_WHAT YOU HAVE TO DO:_ Every record below must be written out exactly. Leave out the pictures.

_DATA FOR THE TASK:_
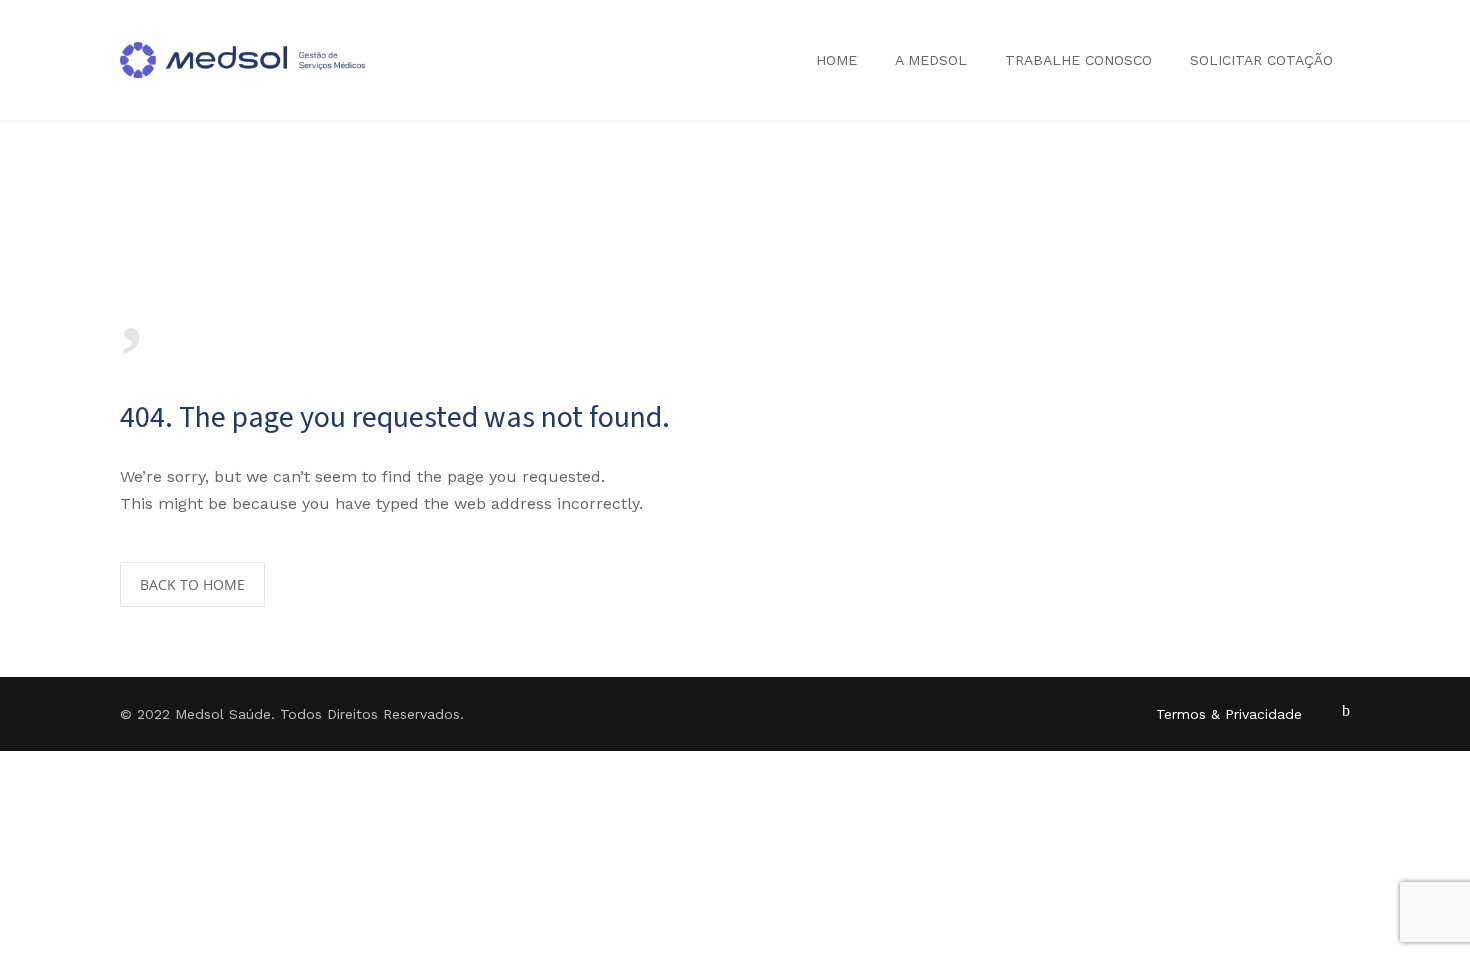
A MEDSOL (931, 60)
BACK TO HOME (192, 584)
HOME (836, 60)
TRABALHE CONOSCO (1078, 60)
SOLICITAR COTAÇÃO (1261, 60)
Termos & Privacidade (1229, 714)
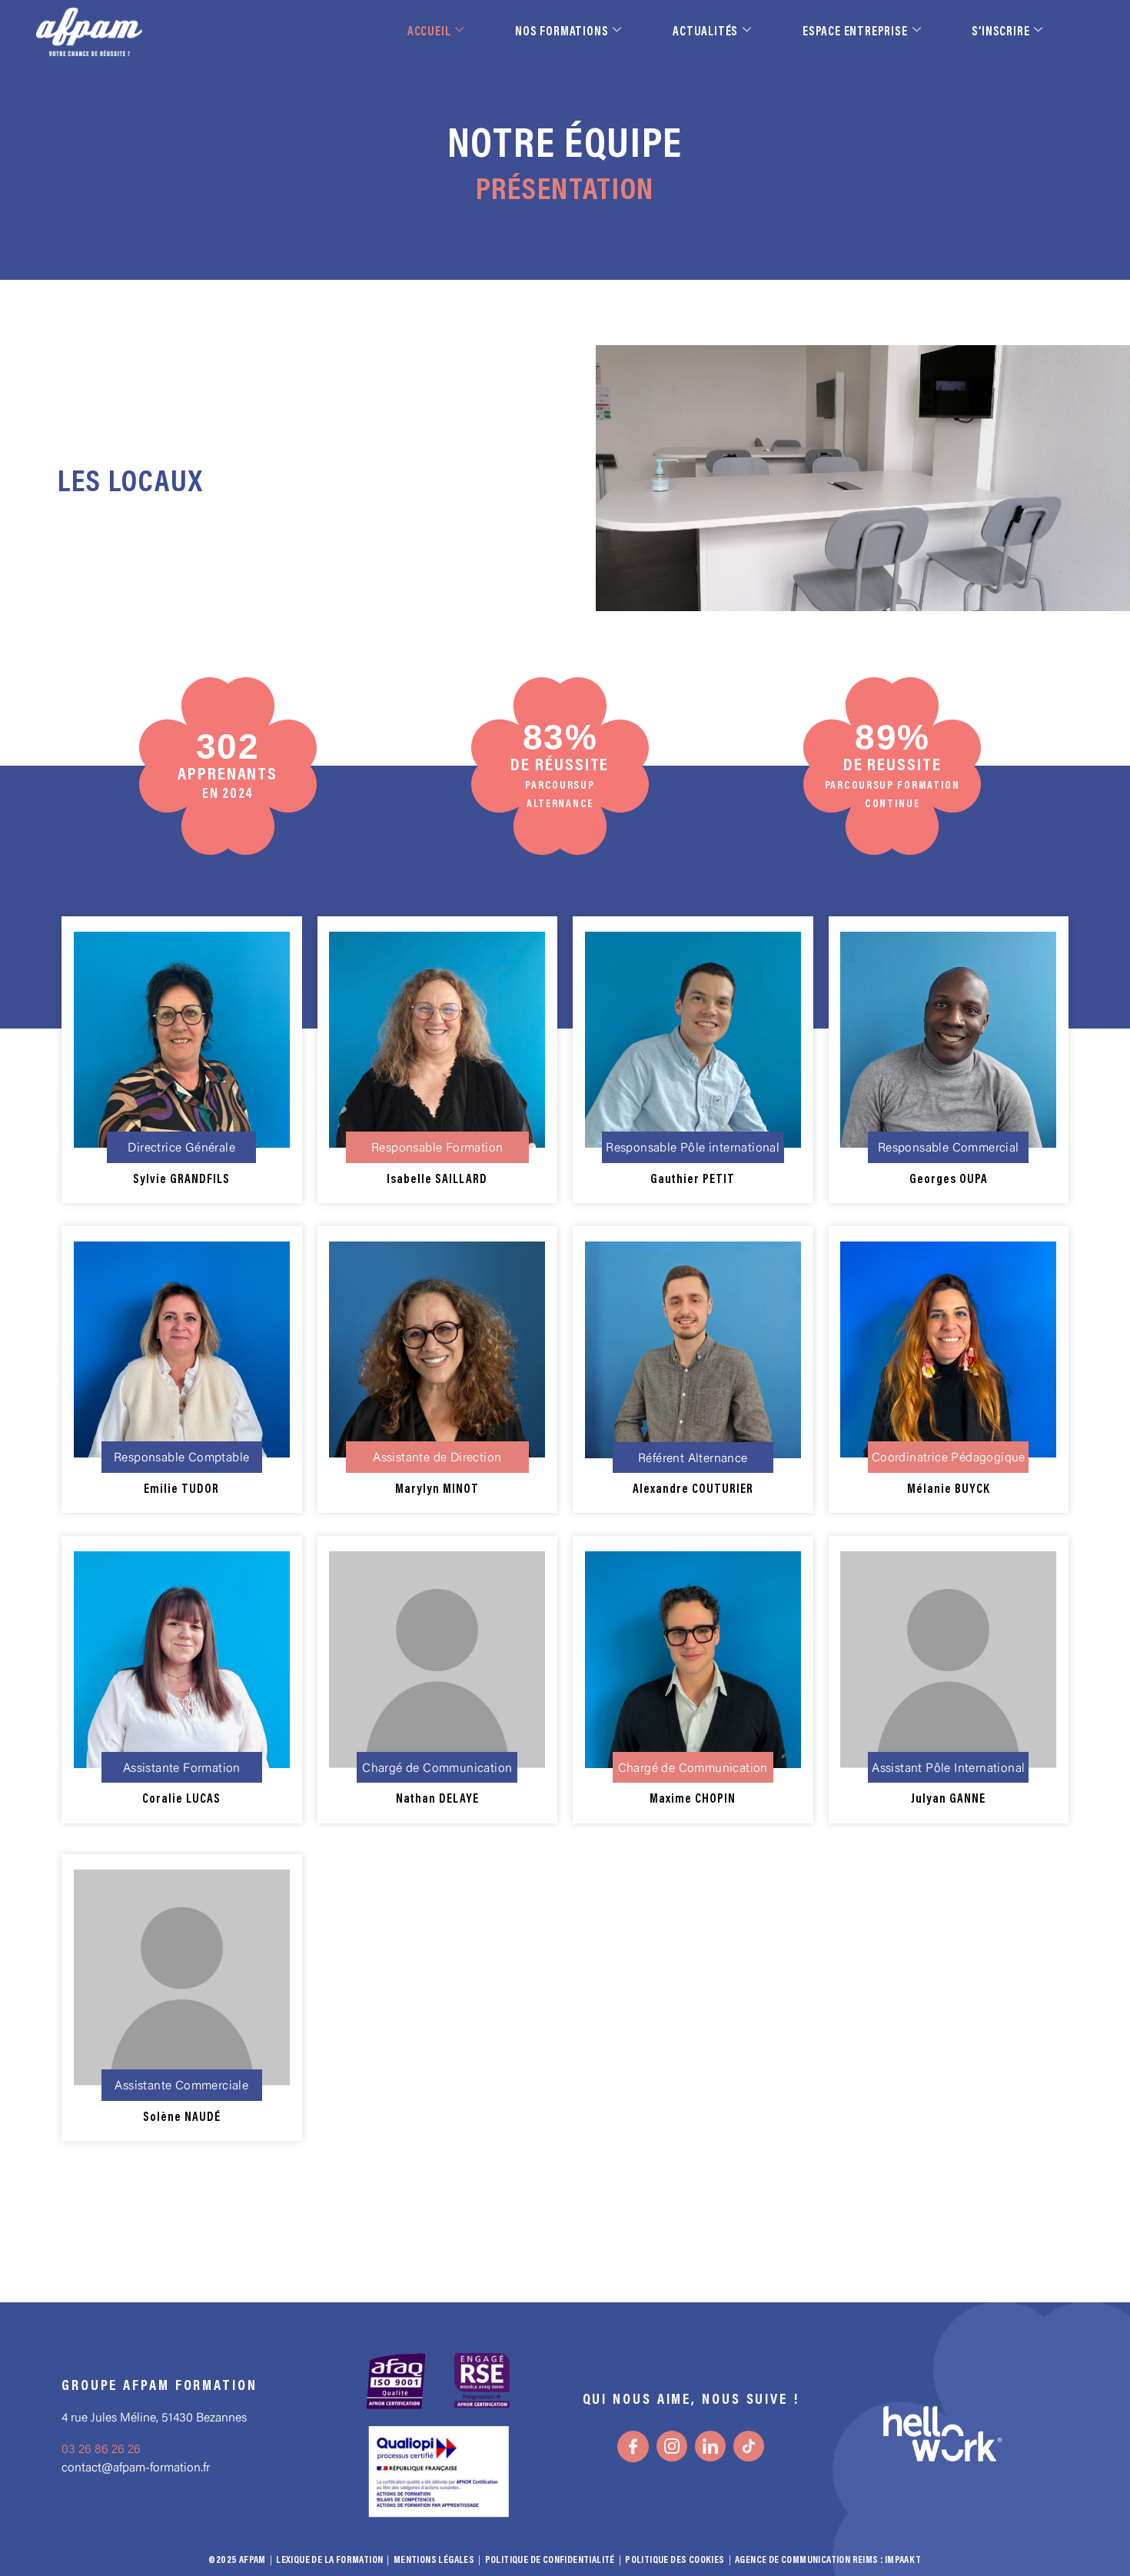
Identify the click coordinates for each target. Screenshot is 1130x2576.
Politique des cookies (674, 2560)
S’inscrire (1000, 32)
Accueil (429, 32)
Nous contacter (994, 2527)
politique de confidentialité (550, 2560)
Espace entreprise (855, 32)
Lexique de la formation (329, 2560)
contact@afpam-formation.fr (135, 2468)
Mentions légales (434, 2560)
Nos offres (877, 2527)
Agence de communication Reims (807, 2560)
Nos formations (561, 32)
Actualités (705, 32)
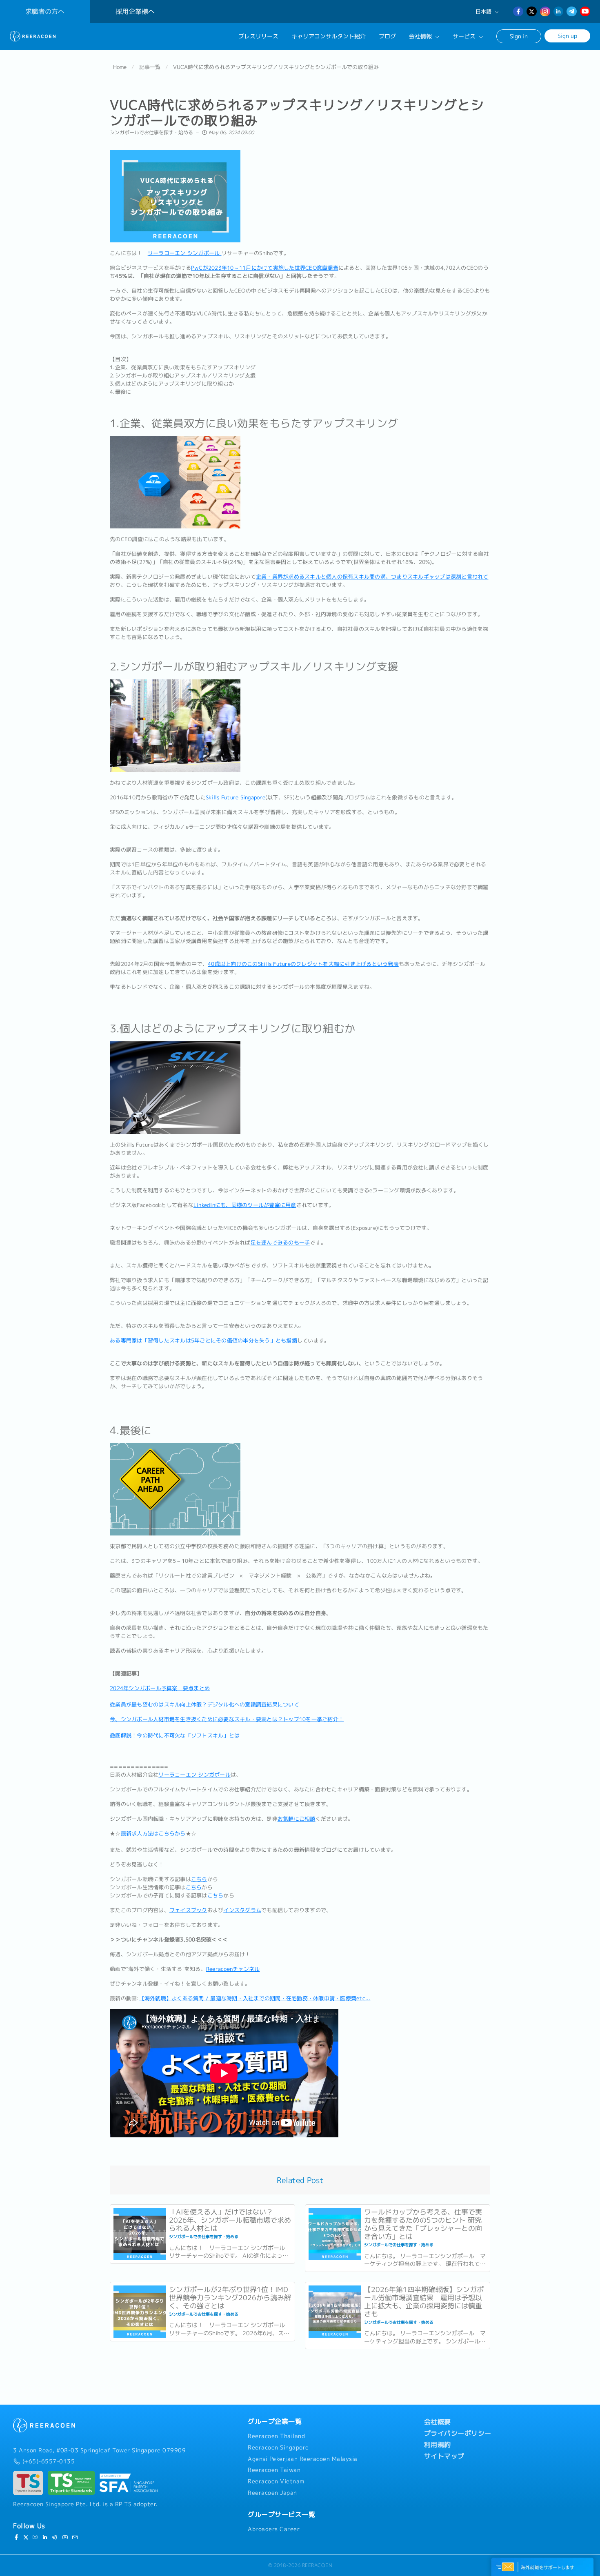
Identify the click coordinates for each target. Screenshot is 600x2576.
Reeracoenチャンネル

_SOLUTION:_
A MEDSOL (931, 60)
BACK TO HOME (192, 584)
HOME (836, 60)
TRABALHE CONOSCO (1078, 60)
SOLICITAR COTAÇÃO (1261, 60)
Termos & Privacidade (1229, 714)
Identify the click coordinates for each target. Screenshot is 1130x2576.
Politique des cookies (674, 2560)
S’inscrire (1000, 32)
Accueil (429, 32)
Nous contacter (994, 2527)
politique de confidentialité (550, 2560)
Espace entreprise (855, 32)
Lexique de la formation (329, 2560)
contact@afpam-formation.fr (135, 2468)
Mentions légales (434, 2560)
Nos offres (877, 2527)
Agence de communication Reims (807, 2560)
Nos formations (561, 32)
Actualités (705, 32)
Identify the click coordinates for each target. Screenshot is 600x2576.
Reeracoenチャンネル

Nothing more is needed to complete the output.